- Instructions for the task:
Please set down all of the data below verbatim.

Collected data
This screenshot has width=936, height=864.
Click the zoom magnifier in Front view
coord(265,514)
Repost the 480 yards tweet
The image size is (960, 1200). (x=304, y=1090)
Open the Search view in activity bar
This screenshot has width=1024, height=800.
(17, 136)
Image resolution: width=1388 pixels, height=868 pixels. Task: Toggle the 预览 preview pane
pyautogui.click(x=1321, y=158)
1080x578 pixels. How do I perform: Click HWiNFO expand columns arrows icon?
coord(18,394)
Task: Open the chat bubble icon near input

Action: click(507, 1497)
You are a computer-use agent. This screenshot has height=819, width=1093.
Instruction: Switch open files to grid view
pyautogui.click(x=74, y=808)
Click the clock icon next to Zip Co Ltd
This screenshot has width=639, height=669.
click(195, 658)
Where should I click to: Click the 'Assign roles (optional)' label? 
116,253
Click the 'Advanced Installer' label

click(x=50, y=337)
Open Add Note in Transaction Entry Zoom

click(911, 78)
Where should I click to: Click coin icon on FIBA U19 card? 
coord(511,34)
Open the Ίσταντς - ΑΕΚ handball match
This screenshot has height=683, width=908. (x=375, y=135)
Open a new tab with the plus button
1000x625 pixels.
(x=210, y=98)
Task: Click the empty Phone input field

- Answer:
This screenshot has width=936, height=864.
Click the zoom magnifier in Front view
coord(265,514)
Repost the 480 yards tweet
The image size is (960, 1200). (x=304, y=1090)
Open the Search view in activity bar
This screenshot has width=1024, height=800.
(17, 136)
Image resolution: width=1388 pixels, height=868 pixels. Task: Toggle the 预览 preview pane
pyautogui.click(x=1321, y=158)
1080x578 pixels. How do I perform: Click HWiNFO expand columns arrows icon?
coord(18,394)
Task: Open the chat bubble icon near input

Action: click(507, 1497)
You are a computer-use agent. This screenshot has height=819, width=1093.
Instruction: Switch open files to grid view
pyautogui.click(x=74, y=808)
Click the clock icon next to Zip Co Ltd
This screenshot has width=639, height=669.
click(195, 658)
Where should I click to: Click the 'Assign roles (optional)' label? 
116,253
Click the 'Advanced Installer' label

click(x=50, y=337)
Open Add Note in Transaction Entry Zoom

click(911, 78)
Where should I click to: Click coin icon on FIBA U19 card? 
coord(511,34)
Open the Ίσταντς - ΑΕΚ handball match
This screenshot has height=683, width=908. (x=375, y=135)
Open a new tab with the plus button
1000x625 pixels.
(x=210, y=98)
Task: Click the empty Phone input field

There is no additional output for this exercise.